# [TASK DESCRIPTION]
Please output only the lines that begin at the line with "Task: Select 'I" and run through the end of the entries below, exactly as written. Drop all pictures.

# [SOURCE INFORMATION]
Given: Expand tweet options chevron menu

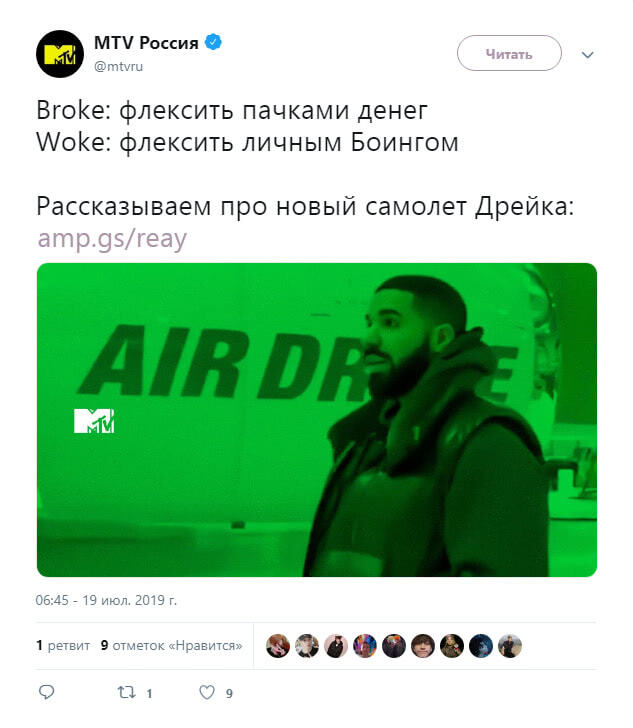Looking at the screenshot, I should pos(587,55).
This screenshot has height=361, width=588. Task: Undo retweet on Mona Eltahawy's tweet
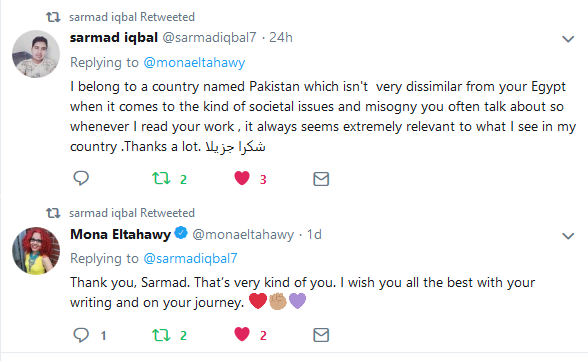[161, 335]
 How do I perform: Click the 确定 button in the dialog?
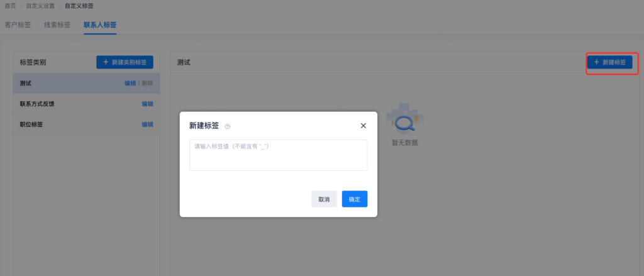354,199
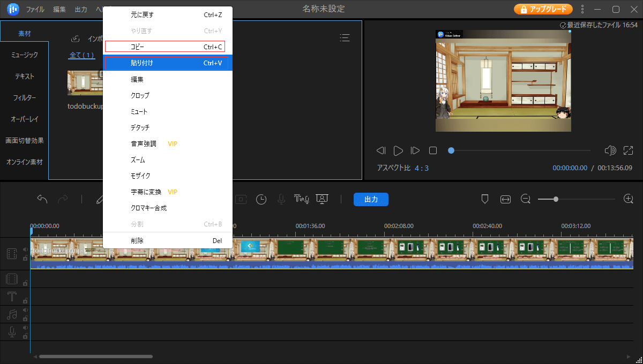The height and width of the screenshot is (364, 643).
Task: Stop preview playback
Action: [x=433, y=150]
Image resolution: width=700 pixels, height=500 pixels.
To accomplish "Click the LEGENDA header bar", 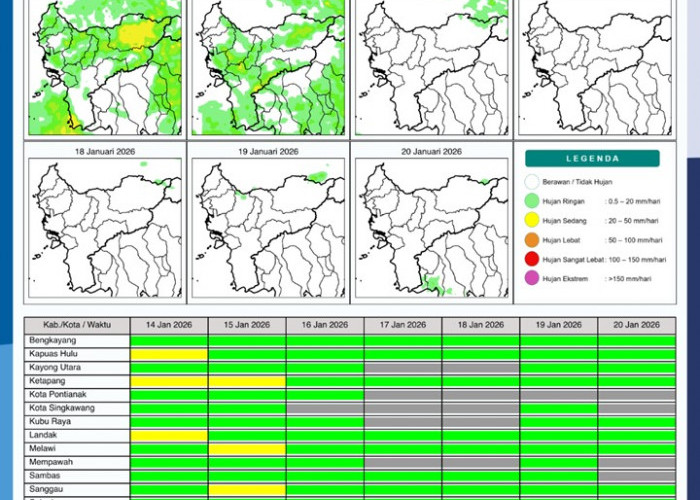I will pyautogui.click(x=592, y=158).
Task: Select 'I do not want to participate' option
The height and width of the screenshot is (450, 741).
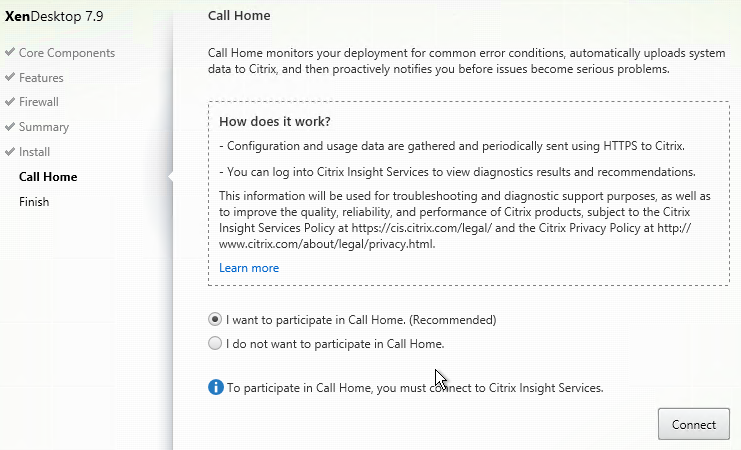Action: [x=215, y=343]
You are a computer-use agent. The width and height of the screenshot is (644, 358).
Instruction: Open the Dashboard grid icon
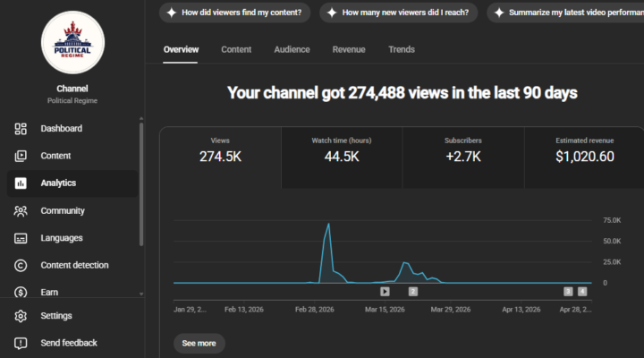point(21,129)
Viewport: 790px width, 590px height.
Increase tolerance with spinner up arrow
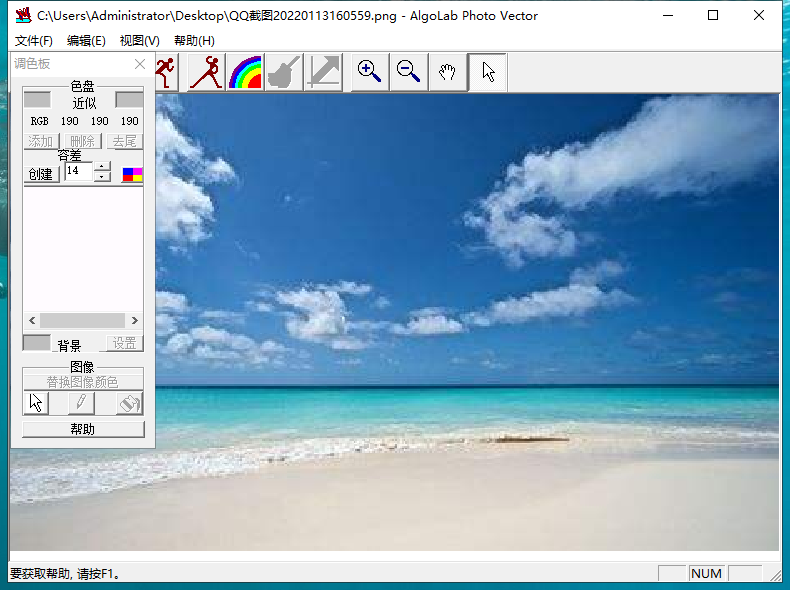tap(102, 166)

# [RESULT OF THIS TASK]
Task: Select 'I do not want to participate' option
The height and width of the screenshot is (450, 741).
Action: [x=215, y=343]
You are a computer-use agent. The width and height of the screenshot is (644, 358).
Instruction: Open the Dashboard grid icon
point(21,129)
Viewport: 790px width, 590px height.
Increase tolerance with spinner up arrow
tap(102, 166)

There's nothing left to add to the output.